## WORK ITEM
Please write out every line of the material exactly.

## RECORDS FOR THE EXERCISE
::::::::::
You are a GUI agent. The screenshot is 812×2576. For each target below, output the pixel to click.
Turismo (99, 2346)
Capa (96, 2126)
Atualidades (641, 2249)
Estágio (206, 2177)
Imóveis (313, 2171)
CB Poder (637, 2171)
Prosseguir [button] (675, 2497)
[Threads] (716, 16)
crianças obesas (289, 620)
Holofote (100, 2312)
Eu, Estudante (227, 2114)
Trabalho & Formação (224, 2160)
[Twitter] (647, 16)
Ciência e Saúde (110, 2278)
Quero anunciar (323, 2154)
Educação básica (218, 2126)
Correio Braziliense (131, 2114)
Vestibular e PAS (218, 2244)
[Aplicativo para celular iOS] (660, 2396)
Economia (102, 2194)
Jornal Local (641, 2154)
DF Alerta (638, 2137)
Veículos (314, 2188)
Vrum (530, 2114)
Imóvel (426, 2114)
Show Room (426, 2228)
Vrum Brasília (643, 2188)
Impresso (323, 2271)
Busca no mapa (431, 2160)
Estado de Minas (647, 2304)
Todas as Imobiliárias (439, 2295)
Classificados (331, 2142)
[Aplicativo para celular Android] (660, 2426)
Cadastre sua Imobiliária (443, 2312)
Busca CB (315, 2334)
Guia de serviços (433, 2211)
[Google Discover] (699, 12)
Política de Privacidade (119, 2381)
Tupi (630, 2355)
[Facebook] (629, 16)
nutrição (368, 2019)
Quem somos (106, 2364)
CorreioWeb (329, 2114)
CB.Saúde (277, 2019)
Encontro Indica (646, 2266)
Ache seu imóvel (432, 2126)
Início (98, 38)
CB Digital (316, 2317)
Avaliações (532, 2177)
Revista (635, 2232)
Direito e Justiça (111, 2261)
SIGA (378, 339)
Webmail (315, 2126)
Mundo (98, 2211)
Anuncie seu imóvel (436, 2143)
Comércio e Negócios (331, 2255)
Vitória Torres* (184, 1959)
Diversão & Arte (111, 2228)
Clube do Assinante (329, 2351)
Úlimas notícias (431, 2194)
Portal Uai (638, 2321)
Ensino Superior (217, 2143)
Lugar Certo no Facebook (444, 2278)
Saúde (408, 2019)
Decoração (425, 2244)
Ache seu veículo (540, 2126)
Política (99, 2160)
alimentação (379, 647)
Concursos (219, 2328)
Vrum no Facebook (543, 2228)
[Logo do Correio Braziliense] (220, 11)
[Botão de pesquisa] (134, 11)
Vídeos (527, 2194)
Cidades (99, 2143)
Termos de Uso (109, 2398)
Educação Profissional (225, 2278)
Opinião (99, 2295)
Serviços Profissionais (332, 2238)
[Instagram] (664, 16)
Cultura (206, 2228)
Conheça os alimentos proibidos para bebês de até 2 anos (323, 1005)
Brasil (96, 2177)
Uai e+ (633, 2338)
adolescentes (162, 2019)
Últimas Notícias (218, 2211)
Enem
::::::::::
## RESPONSE AREA
You are a GUI agent. The screenshot is 812×2576. For each target below, output the pixel to click.
Turismo (99, 2346)
Capa (96, 2126)
Atualidades (641, 2249)
Estágio (206, 2177)
Imóveis (313, 2171)
CB Poder (637, 2171)
Prosseguir [button] (675, 2497)
[Threads] (716, 16)
crianças obesas (289, 620)
Holofote (100, 2312)
Eu, Estudante (227, 2114)
Trabalho & Formação (224, 2160)
[Twitter] (647, 16)
Ciência e Saúde (110, 2278)
Quero anunciar (323, 2154)
Educação básica (218, 2126)
Correio Braziliense (131, 2114)
Vestibular e PAS (218, 2244)
[Aplicativo para celular iOS] (660, 2396)
Economia (102, 2194)
Jornal Local (641, 2154)
DF Alerta (638, 2137)
Veículos (314, 2188)
Vrum (530, 2114)
Imóvel (426, 2114)
Show Room (426, 2228)
Vrum Brasília (643, 2188)
Impresso (323, 2271)
Busca no mapa (431, 2160)
Estado de Minas (647, 2304)
Todas as Imobiliárias (439, 2295)
Classificados (331, 2142)
[Aplicativo para celular Android] (660, 2426)
Cadastre sua Imobiliária (443, 2312)
Busca CB (315, 2334)
Guia de serviços (433, 2211)
[Google Discover] (699, 12)
Política de Privacidade (119, 2381)
Tupi (630, 2355)
[Facebook] (629, 16)
nutrição (368, 2019)
Quem somos (106, 2364)
CorreioWeb (329, 2114)
CB.Saúde (277, 2019)
Encontro Indica (646, 2266)
Ache seu imóvel (432, 2126)
Início (98, 38)
CB Digital (316, 2317)
Avaliações (532, 2177)
Revista (635, 2232)
Direito e Justiça (111, 2261)
SIGA (378, 339)
Webmail (315, 2126)
Mundo (98, 2211)
Anuncie seu imóvel (436, 2143)
Comércio e Negócios (331, 2255)
Vitória Torres* (184, 1959)
Diversão & Arte (111, 2228)
Clube do Assinante (329, 2351)
Úlimas notícias (431, 2194)
Portal Uai (638, 2321)
Ensino Superior (217, 2143)
Lugar Certo no Facebook (444, 2278)
Saúde (408, 2019)
Decoração (425, 2244)
Ache seu veículo (540, 2126)
Política (99, 2160)
alimentação (379, 647)
Concursos (219, 2328)
Vrum no Facebook (543, 2228)
[Logo do Correio Braziliense] (220, 11)
[Botão de pesquisa] (134, 11)
Vídeos (527, 2194)
Cidades (99, 2143)
Termos de Uso (109, 2398)
Educação Profissional (225, 2278)
Opinião (99, 2295)
Serviços Profissionais (332, 2238)
[Instagram] (664, 16)
Cultura (206, 2228)
Conheça os alimentos proibidos para bebês de até 2 anos (323, 1005)
Brasil (96, 2177)
Uai e+ (633, 2338)
adolescentes (162, 2019)
Últimas Notícias (218, 2211)
Enem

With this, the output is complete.